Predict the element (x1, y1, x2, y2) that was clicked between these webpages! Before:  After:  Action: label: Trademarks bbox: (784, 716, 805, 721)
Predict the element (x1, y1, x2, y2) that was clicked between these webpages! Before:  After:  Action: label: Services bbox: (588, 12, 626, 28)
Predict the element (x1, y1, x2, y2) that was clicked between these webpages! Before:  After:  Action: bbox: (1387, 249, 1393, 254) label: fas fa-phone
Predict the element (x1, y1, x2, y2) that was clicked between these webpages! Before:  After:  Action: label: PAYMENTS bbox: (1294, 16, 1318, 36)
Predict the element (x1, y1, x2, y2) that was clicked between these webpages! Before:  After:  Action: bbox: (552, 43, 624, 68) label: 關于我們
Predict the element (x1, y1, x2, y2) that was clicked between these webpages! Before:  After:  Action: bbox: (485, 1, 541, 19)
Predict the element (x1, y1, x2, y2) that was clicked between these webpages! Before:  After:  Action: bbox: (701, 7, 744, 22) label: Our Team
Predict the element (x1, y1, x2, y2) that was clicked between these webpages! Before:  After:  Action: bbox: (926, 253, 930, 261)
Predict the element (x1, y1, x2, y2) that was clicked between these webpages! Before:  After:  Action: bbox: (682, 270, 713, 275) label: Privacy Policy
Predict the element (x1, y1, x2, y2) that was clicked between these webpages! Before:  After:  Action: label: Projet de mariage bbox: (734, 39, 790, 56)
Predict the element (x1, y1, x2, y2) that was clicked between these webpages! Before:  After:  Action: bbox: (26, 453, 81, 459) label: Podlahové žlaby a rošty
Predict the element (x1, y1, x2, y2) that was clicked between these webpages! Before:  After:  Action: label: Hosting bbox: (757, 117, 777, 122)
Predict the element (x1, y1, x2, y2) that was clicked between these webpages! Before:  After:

· · ·

Please return all of the lines above word for word, leaving every character unchanged.

**CORRECT ANSWER:**
Predict the element (x1, y1, x2, y2) that was clicked between these webpages! Before:  After:  Action: label: Trademarks bbox: (784, 716, 805, 721)
Predict the element (x1, y1, x2, y2) that was clicked between these webpages! Before:  After:  Action: label: Services bbox: (588, 12, 626, 28)
Predict the element (x1, y1, x2, y2) that was clicked between these webpages! Before:  After:  Action: bbox: (1387, 249, 1393, 254) label: fas fa-phone
Predict the element (x1, y1, x2, y2) that was clicked between these webpages! Before:  After:  Action: label: PAYMENTS bbox: (1294, 16, 1318, 36)
Predict the element (x1, y1, x2, y2) that was clicked between these webpages! Before:  After:  Action: bbox: (552, 43, 624, 68) label: 關于我們
Predict the element (x1, y1, x2, y2) that was clicked between these webpages! Before:  After:  Action: bbox: (485, 1, 541, 19)
Predict the element (x1, y1, x2, y2) that was clicked between these webpages! Before:  After:  Action: bbox: (701, 7, 744, 22) label: Our Team
Predict the element (x1, y1, x2, y2) that was clicked between these webpages! Before:  After:  Action: bbox: (926, 253, 930, 261)
Predict the element (x1, y1, x2, y2) that was clicked between these webpages! Before:  After:  Action: bbox: (682, 270, 713, 275) label: Privacy Policy
Predict the element (x1, y1, x2, y2) that was clicked between these webpages! Before:  After:  Action: label: Projet de mariage bbox: (734, 39, 790, 56)
Predict the element (x1, y1, x2, y2) that was clicked between these webpages! Before:  After:  Action: bbox: (26, 453, 81, 459) label: Podlahové žlaby a rošty
Predict the element (x1, y1, x2, y2) that was clicked between these webpages! Before:  After:  Action: label: Hosting bbox: (757, 117, 777, 122)
Predict the element (x1, y1, x2, y2) that was clicked between these webpages! Before:  After:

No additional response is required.